MARANHÃO, 24 de junho de 2026 — O Conselho Nacional de Justiça (CNJ) começou, na terça (23), o julgamento que pode resultar na perda do cargo do desembargador Antonio Pacheco Guerreiro Júnior, ex-presidente do Tribunal de Justiça do Maranhão (TJMA).
O relator do caso, conselheiro João Paulo Schoucair, apontou supostas irregularidades na construção do Fórum de Imperatriz, iniciada durante a gestão do magistrado. Por isso, defendeu sua disponibilidade com perda da função.
Segundo a investigação administrativa, a obra levou 12 anos para ser concluída e ultrapassou R$ 147 milhões em custos. Além disso, Schoucair afirmou que identificou divergências entre os projetos aprovados na licitação e a execução da construção.
O conselheiro também declarou que houve superestimativa da obra e aumento de 96% no valor inicialmente previsto.

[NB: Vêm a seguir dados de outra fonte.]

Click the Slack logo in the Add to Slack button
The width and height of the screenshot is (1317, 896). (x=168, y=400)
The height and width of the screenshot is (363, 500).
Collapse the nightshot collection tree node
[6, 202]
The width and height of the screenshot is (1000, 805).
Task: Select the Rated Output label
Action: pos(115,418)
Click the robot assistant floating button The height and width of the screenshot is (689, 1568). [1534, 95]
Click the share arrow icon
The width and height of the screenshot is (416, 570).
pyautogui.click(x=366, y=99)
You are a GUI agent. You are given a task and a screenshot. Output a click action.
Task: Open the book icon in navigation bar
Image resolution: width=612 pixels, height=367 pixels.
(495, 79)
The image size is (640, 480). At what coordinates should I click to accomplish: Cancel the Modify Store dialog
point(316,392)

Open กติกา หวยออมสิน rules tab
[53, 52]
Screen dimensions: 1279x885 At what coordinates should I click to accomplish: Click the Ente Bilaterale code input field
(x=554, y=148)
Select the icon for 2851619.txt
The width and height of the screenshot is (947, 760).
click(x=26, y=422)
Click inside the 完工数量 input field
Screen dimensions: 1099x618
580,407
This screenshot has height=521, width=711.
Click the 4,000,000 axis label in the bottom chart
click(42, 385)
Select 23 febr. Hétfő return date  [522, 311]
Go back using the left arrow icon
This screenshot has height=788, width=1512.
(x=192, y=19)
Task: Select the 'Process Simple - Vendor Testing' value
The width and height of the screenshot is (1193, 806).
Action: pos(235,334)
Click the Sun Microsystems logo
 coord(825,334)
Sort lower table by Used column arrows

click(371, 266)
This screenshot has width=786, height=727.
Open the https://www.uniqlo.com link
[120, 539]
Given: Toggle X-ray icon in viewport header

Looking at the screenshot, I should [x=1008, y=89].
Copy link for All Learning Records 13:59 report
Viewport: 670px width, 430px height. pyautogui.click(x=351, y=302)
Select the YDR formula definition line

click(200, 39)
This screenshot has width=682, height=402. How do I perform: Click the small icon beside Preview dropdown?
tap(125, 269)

A Procuradoria-Geral da República (PGR) atribui ao desembargador irregularidades orçamentárias e financeiras na contratação da empresa responsável pela obra.
Inclusive, Antonio Pacheco já estava afastado por decisão do CNJ e é investigado pela Polícia Federal na Operação Inauditus. No entanto, o processo analisado pelo conselho trata apenas de atos ligados à sua gestão no TJMA entre 2013 e 2014.
A defesa negou qualquer irregularidade e alegou prescrição dos fatos. Segundo a advogada, o Tribunal de Contas do Estado do Maranhão reconheceu a regularidade da obra. Ela afirmou que não houve dano aos cofres públicos nem enriquecimento ilícito.
O julgamento foi suspenso após pedido de vista da conselheira Daiana Nogueira de Lira.